“You’re out of line, son.”
“No,” I say, “you’re just used to me toeing the line.” But seeing Ella’s face last night, hearing the shit her dad pulled and how deeply it hurt her, feeling that same wound pulse inside me has loosened my tongue. “I’m not going to do it anymore. I’m not going to listen to you shit on me or take your phone calls or reply to the asshole texts. It doesn’t help me with hockey and it sure as shit is not good for my mental health.”
Silence for long enough that my anger banks slightly, that a blip of hope flickers to life in my belly.
Maybe this time he’ll listen.
Maybe this time it will be different.
Maybe this time he’ll actually hear me.
“You’re not seriously going to start talking about this mental health woo-woo bullshit now, are you?”
I grind my teeth together, bite back a reply—because what good will it do?—and grip the steering wheel tightly as I navigate out of downtown proper and start winding my way up to my house.
“Now,” my dad goes on, like I’m not anything more than a robot to program, a virtual player in a video game to tweak and modify and mold to be exactly what he wants. “With this new system Coach is running, you need to be quicker on the breakout?—”
I roll my eyes.
Always the fucking breakout.
“Then clean up your play through the neutral zone,” he says. “You’re not connecting your passes like you should.”
I flick my gaze at the clock, weigh the likelihood of driving off the highway and putting us both out of our misery in the cold Tahoe water.
Unfortunately, that won’t keep Tahoe blue, will it?
Thinking about the often-sported bumper sticker in this area steadies me enough to ignore his droning.
Mostly because the water I’m getting glimpses of as I drive by reminds me of the blue of Ella’s eyes.
“…and if you do that, then you’ll play better…”
I don’t reply.
But, of course, he can’t take a hint.
“Did you hear me?” he asks.
“I hear you,” I say. “But I’m not discussing this.”
“Son, I’ve watched you play for more than twenty years. I know what you need?—”
I flick my gaze at him. “Do you really think so?”
Because I’ve told him exactly what I need—or don’t need, anyway.

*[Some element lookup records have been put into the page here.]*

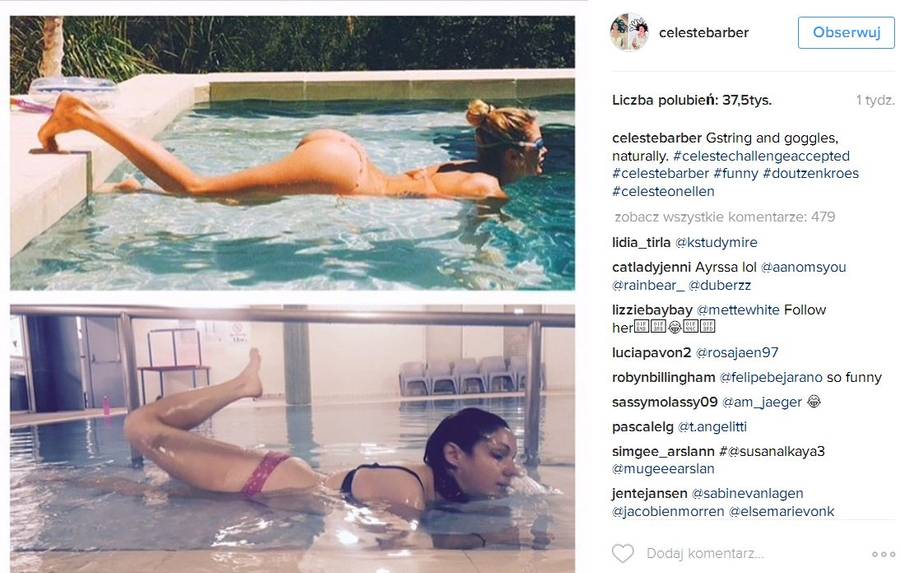900x573 pixels.
Task: Open hashtag #celestechallengeaccepted
Action: pyautogui.click(x=761, y=156)
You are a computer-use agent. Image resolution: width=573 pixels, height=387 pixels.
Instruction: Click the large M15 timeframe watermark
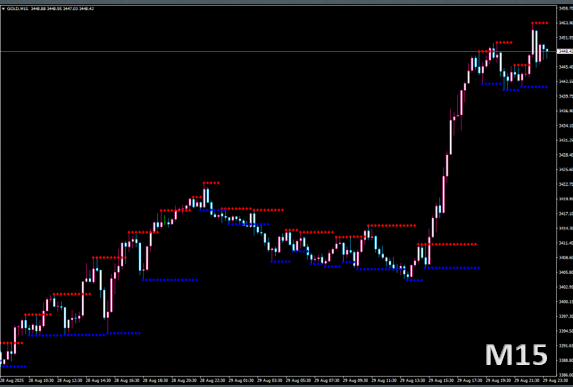click(516, 355)
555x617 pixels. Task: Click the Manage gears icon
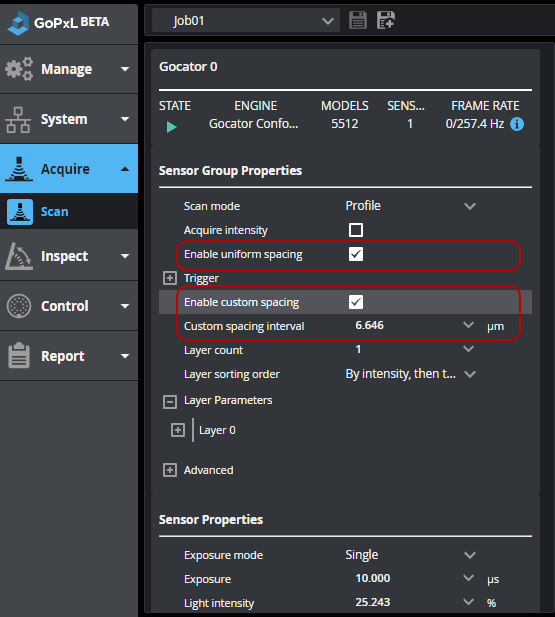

“I sure as shit do,” he says. “You need to work harder. You need to spend more time in the gym and focus your game play on the breakout and in the neutral zone. You need to feed the puck to Lake because he’s the team’s leading scorer?—”
“And I’m right behind him, you realize that, right?”
Despite what my dad thinks, my last few seasons have been the best of my career—it’s why I got the pay bump, why I’m on the top line, why I’m the second leading scorer on the team, and why the Sierra are at the top of the Pacific division (even though we’re in a neck-to-neck fight with the Eagles to keep that spot).
“Lake is the man with the finishing skills,” he says, “and add in Knox to clean up the traffic in front, and those two are going to keep the team moving up in the rankings.”
But not me.
Apparently, I have nothing to do with that.